¿Te has preguntado por qué llenar el tanque de tu auto se siente como un golpe al bolsillo últimamente? Echa la culpa al Estrecho de Ormuz.
Los precios del petróleo volvieron a subir el lunes tras nuevos ataques a instalaciones energéticas en el Medio Oriente, con el Brent alcanzando los 104 dólares por barril y el WTI rozando apenas los 100.
Eso representa un incremento del 40% desde que los ataques de EE. UU. e Israel sobre Irán llevaron a Teherán a cerrar efectivamente ese punto de estrangulamiento vital.
Aproximadamente una quinta parte del petróleo mundial suele fluir a través de él.
La guerra no da señales de enfriarse. Los ataques estadounidenses a la Isla Kharg de Irán provocaron alarma, incluso si las fuerzas militares apuntaban a objetivos, no a instalaciones petroleras.
Los escombros de un dron iraní derribado también golpearon una terminal en los EAU, deteniendo las operaciones.
Riesgos de los Mercados Globales
“Los mercados siguen preocupados por una mayor escalada,” dijo Jim Reid, jefe de investigación macro de Deutsche Bank, y añadió que los inversores están descontando un conflicto prolongado.
Washington se apresura a responder. Trump instó a los aliados a enviar buques de guerra para reabrir el estrecho.
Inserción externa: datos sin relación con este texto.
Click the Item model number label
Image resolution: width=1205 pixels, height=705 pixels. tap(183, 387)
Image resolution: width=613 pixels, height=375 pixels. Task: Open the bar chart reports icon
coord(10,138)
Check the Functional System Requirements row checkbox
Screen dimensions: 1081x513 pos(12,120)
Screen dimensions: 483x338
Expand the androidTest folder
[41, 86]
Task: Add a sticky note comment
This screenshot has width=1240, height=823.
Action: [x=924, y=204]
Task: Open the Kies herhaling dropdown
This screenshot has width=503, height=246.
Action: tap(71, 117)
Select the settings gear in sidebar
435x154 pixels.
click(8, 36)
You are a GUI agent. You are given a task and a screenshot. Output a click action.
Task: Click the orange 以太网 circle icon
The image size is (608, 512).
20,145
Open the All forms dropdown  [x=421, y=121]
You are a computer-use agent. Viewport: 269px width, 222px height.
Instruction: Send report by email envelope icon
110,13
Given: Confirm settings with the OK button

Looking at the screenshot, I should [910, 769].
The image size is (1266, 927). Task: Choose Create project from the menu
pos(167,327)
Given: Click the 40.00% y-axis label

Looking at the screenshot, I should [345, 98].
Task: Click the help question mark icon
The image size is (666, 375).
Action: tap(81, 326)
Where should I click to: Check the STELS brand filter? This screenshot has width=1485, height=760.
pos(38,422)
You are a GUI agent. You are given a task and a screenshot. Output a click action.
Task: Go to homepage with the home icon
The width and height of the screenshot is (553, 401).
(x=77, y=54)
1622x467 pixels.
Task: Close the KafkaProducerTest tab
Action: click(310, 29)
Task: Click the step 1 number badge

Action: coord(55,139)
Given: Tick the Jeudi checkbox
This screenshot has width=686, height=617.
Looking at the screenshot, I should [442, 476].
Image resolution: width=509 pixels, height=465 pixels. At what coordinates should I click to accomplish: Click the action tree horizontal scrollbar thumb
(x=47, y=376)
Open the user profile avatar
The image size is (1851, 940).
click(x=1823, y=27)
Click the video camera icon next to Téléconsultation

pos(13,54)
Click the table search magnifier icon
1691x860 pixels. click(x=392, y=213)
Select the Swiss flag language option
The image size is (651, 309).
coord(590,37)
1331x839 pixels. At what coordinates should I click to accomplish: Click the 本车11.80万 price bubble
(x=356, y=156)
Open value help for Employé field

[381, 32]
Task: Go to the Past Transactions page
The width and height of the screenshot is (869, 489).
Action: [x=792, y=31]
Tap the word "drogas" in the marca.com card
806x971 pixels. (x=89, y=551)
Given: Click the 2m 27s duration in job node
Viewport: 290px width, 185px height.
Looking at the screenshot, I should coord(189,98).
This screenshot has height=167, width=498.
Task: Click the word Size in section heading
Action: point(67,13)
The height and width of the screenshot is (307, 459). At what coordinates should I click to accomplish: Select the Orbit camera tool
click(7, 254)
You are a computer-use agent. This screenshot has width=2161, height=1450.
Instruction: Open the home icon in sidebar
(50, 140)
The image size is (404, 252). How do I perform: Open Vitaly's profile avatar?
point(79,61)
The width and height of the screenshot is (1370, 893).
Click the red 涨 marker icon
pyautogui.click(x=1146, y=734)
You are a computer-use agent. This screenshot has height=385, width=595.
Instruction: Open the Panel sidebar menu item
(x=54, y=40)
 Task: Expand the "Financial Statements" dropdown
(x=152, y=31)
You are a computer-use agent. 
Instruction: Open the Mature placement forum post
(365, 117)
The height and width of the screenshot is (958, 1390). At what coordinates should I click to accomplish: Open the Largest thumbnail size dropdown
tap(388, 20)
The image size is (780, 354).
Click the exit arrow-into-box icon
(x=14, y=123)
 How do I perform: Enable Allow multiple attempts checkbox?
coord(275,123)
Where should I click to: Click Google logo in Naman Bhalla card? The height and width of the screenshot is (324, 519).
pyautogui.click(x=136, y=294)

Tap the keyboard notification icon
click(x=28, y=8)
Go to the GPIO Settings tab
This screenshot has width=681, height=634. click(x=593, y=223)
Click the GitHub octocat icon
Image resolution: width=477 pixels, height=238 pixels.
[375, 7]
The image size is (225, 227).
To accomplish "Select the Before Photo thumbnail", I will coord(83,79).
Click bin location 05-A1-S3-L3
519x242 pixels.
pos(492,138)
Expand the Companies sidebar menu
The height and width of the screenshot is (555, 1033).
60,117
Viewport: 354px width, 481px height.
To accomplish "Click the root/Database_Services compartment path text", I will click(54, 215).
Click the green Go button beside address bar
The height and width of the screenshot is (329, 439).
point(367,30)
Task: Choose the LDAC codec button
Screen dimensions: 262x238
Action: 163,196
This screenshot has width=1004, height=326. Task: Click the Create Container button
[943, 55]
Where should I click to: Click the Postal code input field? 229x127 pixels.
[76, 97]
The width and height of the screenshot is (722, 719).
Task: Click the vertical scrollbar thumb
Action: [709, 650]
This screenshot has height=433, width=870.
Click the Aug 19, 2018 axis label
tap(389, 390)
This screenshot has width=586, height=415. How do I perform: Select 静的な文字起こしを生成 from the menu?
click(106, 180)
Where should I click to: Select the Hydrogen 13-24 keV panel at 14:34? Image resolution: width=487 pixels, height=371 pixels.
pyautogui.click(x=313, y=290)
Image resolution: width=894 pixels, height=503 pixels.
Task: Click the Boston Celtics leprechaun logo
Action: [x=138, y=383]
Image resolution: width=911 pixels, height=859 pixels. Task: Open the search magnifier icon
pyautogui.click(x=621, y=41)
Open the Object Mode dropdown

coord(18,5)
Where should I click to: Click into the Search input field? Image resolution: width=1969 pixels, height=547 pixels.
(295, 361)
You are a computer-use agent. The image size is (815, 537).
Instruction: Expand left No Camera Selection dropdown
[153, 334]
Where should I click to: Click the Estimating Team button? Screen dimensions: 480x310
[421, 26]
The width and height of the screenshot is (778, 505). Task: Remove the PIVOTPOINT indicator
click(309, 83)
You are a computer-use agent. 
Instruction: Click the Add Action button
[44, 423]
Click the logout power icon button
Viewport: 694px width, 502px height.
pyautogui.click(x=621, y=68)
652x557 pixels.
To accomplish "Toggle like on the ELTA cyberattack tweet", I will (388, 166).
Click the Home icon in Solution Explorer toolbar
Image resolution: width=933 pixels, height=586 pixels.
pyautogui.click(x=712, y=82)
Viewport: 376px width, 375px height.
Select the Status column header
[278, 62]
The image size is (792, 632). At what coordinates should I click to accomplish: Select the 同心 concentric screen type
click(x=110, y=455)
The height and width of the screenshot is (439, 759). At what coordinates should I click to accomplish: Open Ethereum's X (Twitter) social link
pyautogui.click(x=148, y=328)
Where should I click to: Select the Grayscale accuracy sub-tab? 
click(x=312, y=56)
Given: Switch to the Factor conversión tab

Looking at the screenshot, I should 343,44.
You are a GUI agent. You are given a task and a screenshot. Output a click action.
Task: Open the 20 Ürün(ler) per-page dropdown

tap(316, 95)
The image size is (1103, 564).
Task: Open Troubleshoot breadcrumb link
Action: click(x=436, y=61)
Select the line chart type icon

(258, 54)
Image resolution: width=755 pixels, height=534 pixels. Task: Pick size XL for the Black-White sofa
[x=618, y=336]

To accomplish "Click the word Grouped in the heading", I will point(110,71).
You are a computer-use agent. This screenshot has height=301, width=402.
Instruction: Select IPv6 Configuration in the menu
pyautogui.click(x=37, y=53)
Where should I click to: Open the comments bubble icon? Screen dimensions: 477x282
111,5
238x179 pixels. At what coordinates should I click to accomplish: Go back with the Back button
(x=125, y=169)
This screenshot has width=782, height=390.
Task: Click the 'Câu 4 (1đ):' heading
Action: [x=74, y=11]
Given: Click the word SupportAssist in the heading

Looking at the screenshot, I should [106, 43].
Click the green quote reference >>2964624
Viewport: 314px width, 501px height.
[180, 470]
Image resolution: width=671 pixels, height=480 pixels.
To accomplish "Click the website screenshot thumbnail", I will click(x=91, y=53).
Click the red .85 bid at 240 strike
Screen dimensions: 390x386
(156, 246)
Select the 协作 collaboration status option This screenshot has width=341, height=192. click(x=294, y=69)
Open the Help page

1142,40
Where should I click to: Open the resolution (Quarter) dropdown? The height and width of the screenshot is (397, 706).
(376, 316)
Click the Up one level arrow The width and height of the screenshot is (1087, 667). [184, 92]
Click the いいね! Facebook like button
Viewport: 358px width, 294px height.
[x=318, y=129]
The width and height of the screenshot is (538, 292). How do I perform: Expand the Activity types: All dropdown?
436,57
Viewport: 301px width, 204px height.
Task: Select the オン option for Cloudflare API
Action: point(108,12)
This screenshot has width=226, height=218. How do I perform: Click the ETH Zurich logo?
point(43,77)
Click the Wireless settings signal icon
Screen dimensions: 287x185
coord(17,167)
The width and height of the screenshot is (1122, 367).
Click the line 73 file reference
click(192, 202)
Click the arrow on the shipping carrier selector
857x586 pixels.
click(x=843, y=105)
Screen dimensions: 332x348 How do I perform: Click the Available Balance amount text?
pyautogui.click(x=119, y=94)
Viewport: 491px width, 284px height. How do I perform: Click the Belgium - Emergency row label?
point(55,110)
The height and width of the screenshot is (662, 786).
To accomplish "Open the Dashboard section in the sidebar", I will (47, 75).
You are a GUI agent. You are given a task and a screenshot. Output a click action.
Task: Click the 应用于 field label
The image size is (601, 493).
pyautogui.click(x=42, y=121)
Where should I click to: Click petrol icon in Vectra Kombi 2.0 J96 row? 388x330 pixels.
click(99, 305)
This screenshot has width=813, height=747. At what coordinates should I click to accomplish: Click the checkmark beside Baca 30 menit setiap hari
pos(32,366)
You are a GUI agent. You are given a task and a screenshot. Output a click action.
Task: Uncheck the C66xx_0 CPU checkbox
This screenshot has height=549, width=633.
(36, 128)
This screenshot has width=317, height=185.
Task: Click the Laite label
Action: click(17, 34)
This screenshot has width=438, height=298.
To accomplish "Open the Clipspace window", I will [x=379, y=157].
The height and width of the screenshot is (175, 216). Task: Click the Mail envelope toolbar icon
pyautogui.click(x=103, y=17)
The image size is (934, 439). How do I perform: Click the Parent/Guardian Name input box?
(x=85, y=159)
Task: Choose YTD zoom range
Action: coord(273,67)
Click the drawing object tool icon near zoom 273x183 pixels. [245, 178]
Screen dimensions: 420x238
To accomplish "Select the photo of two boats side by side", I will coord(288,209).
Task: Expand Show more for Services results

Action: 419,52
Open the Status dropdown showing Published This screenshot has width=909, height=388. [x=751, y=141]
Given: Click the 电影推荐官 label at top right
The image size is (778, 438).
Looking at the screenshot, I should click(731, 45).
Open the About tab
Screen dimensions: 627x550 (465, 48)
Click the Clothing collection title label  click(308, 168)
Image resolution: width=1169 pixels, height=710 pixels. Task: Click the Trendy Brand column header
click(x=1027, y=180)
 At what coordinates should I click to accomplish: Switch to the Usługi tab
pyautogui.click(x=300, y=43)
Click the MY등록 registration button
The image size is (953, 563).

Mientras tanto, la Agencia Internacional de la Energía (AIE) planea liberar 400 millones de barriles de petróleo de emergencia.
Mucho de ello no llegará a los mercados hasta finales de marzo.
No es solo el precio de la gasolina. Los fertilizantes y los productos perecederos también están en riesgo, lo que podría hacer que tu factura de la compra suba.
Entonces, mientras el Estrecho de Ormuz siga bloqueado, no es solo petróleo: es la cena, el transporte y los bolsillos de la gente los que quedan atrapados en el fuego cruzado.